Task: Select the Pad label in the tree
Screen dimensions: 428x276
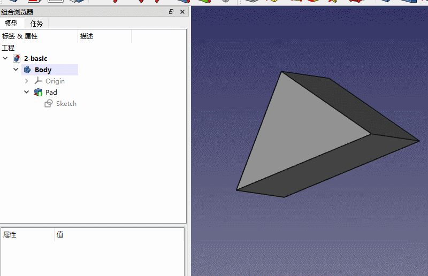Action: click(51, 92)
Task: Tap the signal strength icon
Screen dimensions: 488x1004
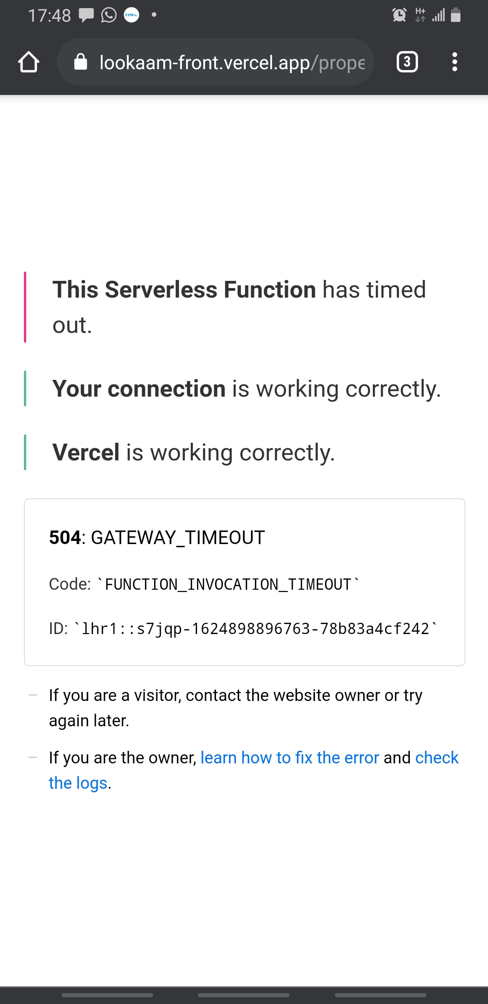Action: click(x=439, y=15)
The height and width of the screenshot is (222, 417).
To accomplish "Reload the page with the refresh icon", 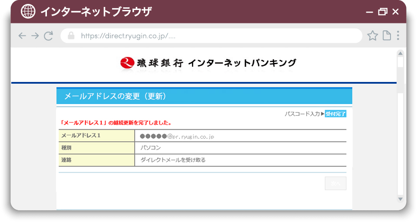I will coord(49,36).
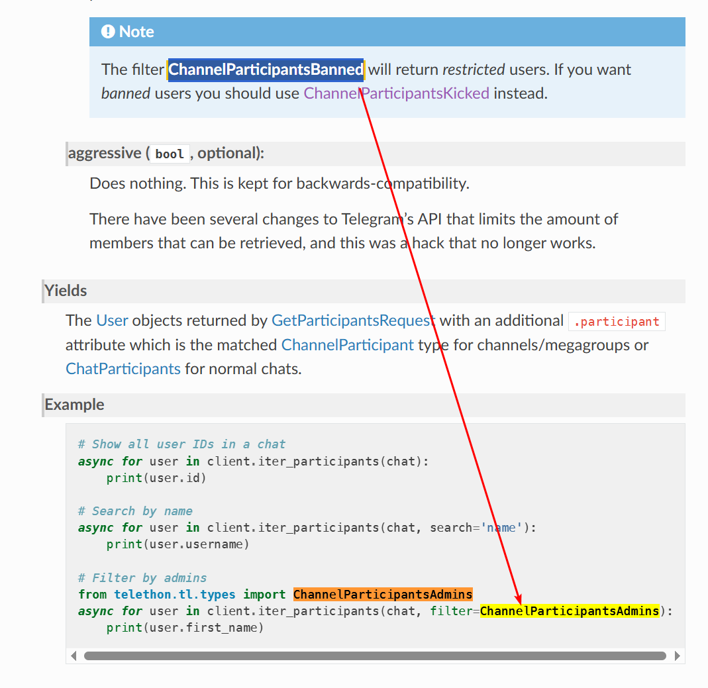Click the Example section heading
The height and width of the screenshot is (688, 708).
click(x=74, y=405)

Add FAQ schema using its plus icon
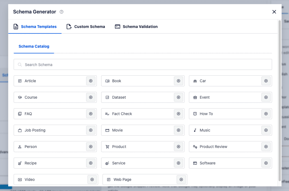coord(91,114)
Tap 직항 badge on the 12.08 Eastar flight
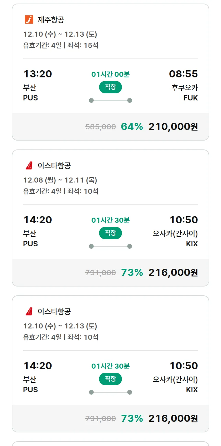The height and width of the screenshot is (446, 221). (x=110, y=233)
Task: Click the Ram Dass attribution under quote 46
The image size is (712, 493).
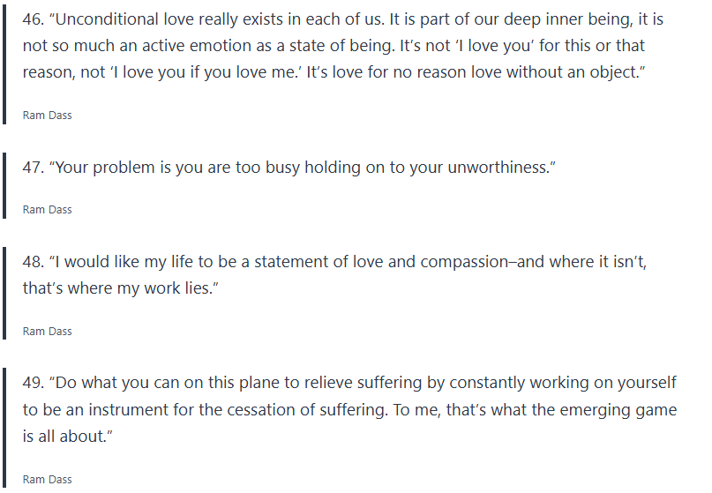Action: 48,116
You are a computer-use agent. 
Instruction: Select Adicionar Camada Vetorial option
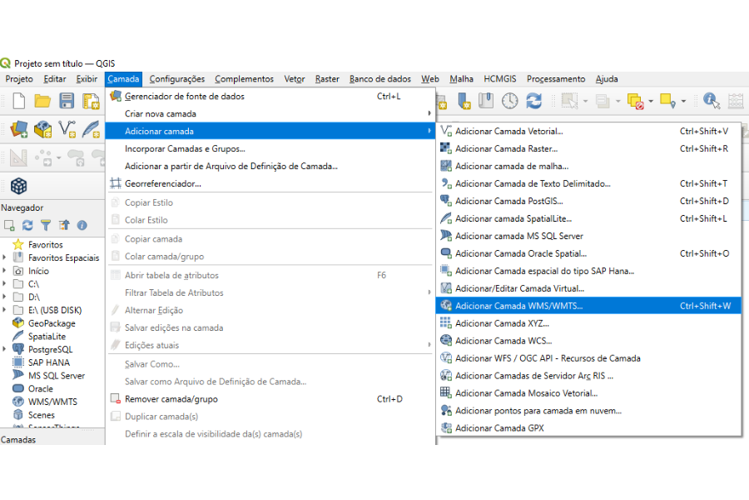tap(508, 131)
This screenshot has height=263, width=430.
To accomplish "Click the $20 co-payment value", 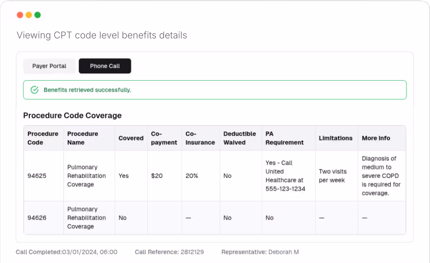I will pos(157,176).
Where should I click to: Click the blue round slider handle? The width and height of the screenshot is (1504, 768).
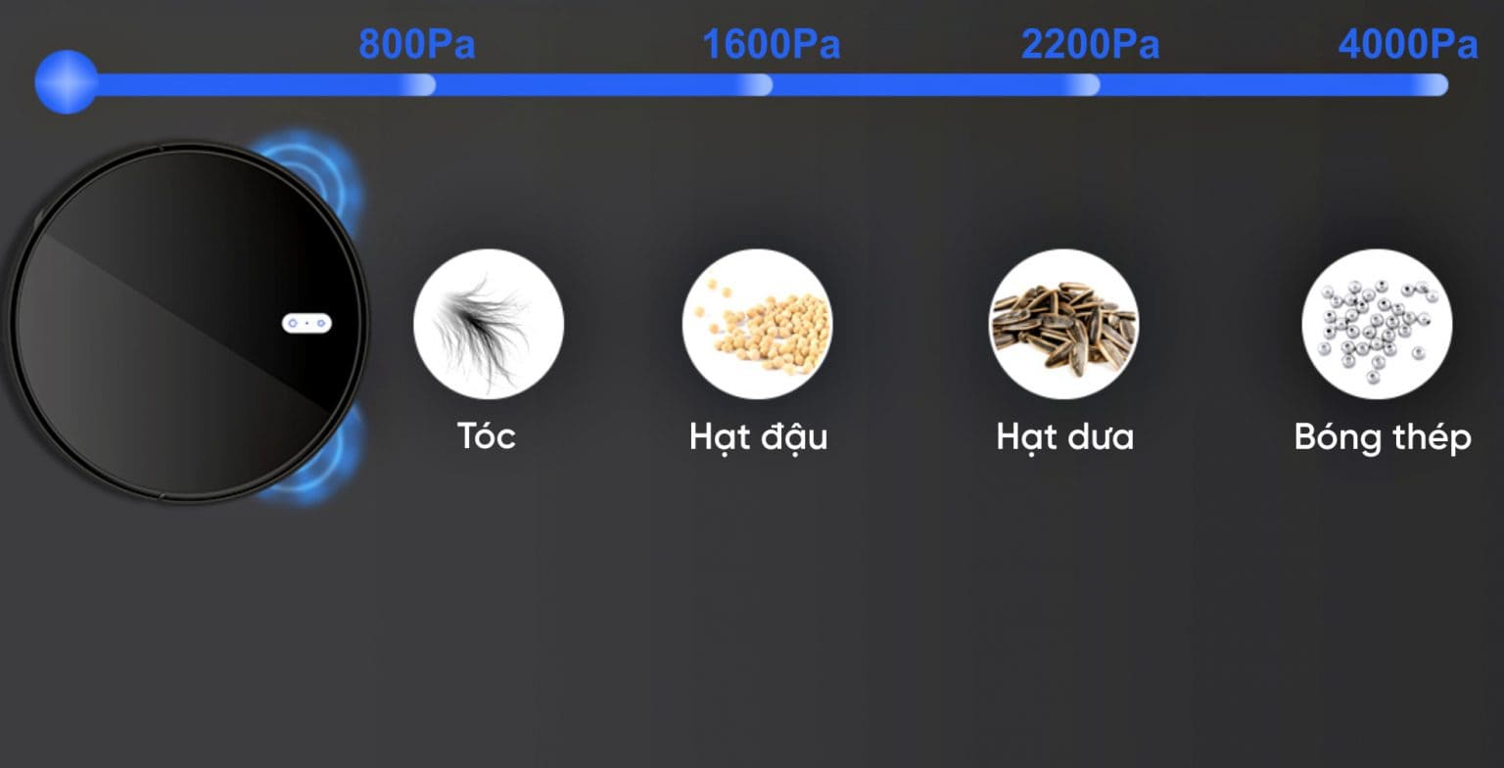pyautogui.click(x=67, y=82)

= = = =

_Task goal_. With pictures left out, extract the lines from the one containing "Where should I" to the end of the material above, both included, exactly as written.

_Answer space_.
Where should I click to: Click the blue round slider handle? The width and height of the screenshot is (1504, 768).
pyautogui.click(x=67, y=82)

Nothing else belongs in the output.